In the mid-1960s, studies reported "activities" in leukocyte-conditioned media that promoted lymphocyte proliferation. In the mid-1970s, Doris Anne Morgan and Francis Ruscetti, working in Robert Gallo's lab, discovered that T-cells could be selectively proliferated when normal human bone marrow cells were cultured in conditioned medium obtained from phytohemagglutinin-stimulated normal human lymphocytes. The key factor was isolated from cultured mouse cells in 1979 and from cultured human cells in 1980. The gene for human IL-2 was cloned in 1982 after an intense competition.

Commercial activity to bring an IL-2 drug to market was intense in the 1980s and 1990s. By 1983, Cetus Corporation had created a proprietary recombinant version of IL-2 (Aldesleukin, later branded as Proleukin), with the alanine removed from its N-terminal and residue 125 replaced with serine. Amgen later entered the field with its own proprietary, mutated, recombinant protein and Cetus and Amgen were soon competing scientifically and in the courts; Cetus won the legal battles and forced Amgen out of the field. By 1990 Cetus had gotten aldesleukin approved in nine European countries but in that year, the U.S. Food and Drug Administration (FDA) refused to approve Cetus' application to market IL-2. The failure led to the collapse of Cetus, and in 1991 the company was sold to Chiron Corporation. Chiron continued the development of IL-2, which was finally approved by the FDA as Proleukin for metastatic renal carcinoma in 1992.

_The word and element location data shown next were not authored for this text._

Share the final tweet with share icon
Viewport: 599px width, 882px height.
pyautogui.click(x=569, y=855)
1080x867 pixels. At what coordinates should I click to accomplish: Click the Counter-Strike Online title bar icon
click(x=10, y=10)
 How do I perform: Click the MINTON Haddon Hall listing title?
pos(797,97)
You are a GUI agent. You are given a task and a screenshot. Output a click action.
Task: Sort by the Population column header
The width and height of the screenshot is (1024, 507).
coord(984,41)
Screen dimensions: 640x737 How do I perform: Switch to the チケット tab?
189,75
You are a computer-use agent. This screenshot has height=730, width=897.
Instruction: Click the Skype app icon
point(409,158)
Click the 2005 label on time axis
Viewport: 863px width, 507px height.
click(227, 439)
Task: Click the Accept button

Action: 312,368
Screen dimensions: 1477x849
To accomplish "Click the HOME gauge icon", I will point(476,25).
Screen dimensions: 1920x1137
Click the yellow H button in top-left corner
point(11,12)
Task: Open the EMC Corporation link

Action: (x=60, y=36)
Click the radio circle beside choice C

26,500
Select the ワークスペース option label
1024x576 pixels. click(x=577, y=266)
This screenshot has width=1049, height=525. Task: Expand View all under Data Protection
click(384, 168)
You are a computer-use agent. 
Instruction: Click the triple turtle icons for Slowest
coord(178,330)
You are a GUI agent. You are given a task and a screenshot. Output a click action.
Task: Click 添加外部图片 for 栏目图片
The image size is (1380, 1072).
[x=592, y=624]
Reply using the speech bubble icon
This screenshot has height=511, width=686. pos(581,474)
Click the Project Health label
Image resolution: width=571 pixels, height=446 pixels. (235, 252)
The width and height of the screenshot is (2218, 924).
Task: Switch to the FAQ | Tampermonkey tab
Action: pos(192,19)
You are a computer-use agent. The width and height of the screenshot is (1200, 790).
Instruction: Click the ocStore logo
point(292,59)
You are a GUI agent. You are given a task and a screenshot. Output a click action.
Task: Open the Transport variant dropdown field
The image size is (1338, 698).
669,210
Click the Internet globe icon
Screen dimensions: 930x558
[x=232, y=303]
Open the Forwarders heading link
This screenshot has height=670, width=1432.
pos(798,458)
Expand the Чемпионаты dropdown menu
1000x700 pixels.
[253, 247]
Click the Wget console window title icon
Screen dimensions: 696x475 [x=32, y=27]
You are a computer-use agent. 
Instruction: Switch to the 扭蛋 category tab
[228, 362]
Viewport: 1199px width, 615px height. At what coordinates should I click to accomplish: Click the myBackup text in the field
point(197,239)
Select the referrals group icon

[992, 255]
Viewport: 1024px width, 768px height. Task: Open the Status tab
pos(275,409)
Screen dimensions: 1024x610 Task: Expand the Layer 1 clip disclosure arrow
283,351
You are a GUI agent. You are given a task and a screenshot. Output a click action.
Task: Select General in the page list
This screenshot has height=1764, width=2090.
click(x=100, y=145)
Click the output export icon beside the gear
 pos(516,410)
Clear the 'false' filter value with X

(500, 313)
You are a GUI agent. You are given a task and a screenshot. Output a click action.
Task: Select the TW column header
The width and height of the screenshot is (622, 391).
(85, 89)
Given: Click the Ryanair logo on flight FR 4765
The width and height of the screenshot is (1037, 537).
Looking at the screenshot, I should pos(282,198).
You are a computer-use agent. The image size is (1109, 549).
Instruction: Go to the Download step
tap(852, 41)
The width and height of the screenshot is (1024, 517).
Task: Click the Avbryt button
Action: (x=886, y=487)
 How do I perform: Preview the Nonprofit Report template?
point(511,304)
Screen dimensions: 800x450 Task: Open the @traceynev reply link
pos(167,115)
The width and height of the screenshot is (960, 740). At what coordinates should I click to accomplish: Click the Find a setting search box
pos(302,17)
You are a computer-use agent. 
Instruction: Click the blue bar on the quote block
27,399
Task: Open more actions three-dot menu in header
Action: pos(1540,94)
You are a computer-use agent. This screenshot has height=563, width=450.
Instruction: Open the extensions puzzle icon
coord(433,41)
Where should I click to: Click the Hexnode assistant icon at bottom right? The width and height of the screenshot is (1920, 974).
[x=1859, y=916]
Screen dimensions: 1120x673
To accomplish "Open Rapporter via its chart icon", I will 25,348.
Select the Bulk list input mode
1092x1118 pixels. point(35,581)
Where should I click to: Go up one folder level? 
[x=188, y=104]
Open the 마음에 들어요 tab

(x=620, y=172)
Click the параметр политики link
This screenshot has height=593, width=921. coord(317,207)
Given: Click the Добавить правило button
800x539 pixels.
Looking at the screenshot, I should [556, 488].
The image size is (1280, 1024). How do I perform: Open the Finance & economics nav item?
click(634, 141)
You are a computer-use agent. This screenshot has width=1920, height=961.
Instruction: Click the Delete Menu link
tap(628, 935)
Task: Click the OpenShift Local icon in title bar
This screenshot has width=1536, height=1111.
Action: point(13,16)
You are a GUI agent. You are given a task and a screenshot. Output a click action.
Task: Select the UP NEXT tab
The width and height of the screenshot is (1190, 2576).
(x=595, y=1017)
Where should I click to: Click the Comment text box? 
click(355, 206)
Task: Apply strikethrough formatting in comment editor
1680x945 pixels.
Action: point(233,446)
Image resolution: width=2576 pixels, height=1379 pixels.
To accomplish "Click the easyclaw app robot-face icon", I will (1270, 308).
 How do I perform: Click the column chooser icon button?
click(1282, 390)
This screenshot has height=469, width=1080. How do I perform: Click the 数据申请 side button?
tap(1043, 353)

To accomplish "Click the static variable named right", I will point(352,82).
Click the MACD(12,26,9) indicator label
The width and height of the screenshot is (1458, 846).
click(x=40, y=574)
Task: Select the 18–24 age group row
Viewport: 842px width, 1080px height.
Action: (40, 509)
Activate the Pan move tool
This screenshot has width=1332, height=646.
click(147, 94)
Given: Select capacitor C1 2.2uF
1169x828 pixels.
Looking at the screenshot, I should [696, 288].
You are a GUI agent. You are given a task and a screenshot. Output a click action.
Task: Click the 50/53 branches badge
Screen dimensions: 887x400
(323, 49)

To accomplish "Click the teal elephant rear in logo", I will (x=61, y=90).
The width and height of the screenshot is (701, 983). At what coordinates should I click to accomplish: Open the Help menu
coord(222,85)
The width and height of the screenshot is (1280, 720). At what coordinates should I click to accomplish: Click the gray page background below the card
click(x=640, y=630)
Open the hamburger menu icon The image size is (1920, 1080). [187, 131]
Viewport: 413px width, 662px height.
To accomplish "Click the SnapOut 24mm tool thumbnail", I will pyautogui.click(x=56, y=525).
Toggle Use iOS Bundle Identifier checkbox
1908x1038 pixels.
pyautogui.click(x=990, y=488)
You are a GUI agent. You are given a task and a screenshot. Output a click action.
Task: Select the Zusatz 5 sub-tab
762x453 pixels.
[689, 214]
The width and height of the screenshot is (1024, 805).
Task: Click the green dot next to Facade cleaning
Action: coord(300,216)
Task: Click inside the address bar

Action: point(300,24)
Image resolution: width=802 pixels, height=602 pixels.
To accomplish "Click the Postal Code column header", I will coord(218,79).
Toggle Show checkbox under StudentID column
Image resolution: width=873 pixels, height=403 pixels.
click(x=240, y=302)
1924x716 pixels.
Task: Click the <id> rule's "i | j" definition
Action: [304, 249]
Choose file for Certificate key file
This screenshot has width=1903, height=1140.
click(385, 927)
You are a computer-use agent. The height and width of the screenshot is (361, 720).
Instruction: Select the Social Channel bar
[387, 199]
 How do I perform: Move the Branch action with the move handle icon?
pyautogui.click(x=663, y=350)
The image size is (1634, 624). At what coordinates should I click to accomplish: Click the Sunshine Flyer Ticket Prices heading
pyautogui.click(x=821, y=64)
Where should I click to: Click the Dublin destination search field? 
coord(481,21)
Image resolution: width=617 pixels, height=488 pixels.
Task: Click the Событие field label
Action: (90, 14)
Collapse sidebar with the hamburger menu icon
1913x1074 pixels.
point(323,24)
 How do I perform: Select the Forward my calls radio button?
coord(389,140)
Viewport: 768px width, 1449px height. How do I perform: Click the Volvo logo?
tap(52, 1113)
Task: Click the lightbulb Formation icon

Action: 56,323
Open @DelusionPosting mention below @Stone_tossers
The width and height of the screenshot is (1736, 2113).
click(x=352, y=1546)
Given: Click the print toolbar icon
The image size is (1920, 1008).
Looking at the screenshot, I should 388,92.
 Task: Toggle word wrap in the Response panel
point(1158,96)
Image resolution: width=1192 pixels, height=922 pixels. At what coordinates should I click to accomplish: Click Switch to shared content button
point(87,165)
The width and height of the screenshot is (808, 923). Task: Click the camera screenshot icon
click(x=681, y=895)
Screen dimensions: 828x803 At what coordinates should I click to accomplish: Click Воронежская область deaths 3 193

By 1993 aldesleukin was the only approved version of IL-2, but Roche was also developing a proprietary, modified, recombinant IL-2 called teceleukin, with a methionine added at is N-terminal, and Glaxo was developing a version called bioleukin, with a methionine added at is N-terminal and residue 125 replaced with alanine. Dozens of clinical trials had been conducted of recombinant or purified IL-2, alone, in combination with other drugs, or using cell therapies, in which cells were taken from patients, activated with IL-2, then reinfused. Novartis acquired Chiron in 2006 and licensed the US aldesleukin business to Prometheus Laboratories in 2010 before global rights to Proleukin were subsequently acquired by Clinigen in 2018 and 2019.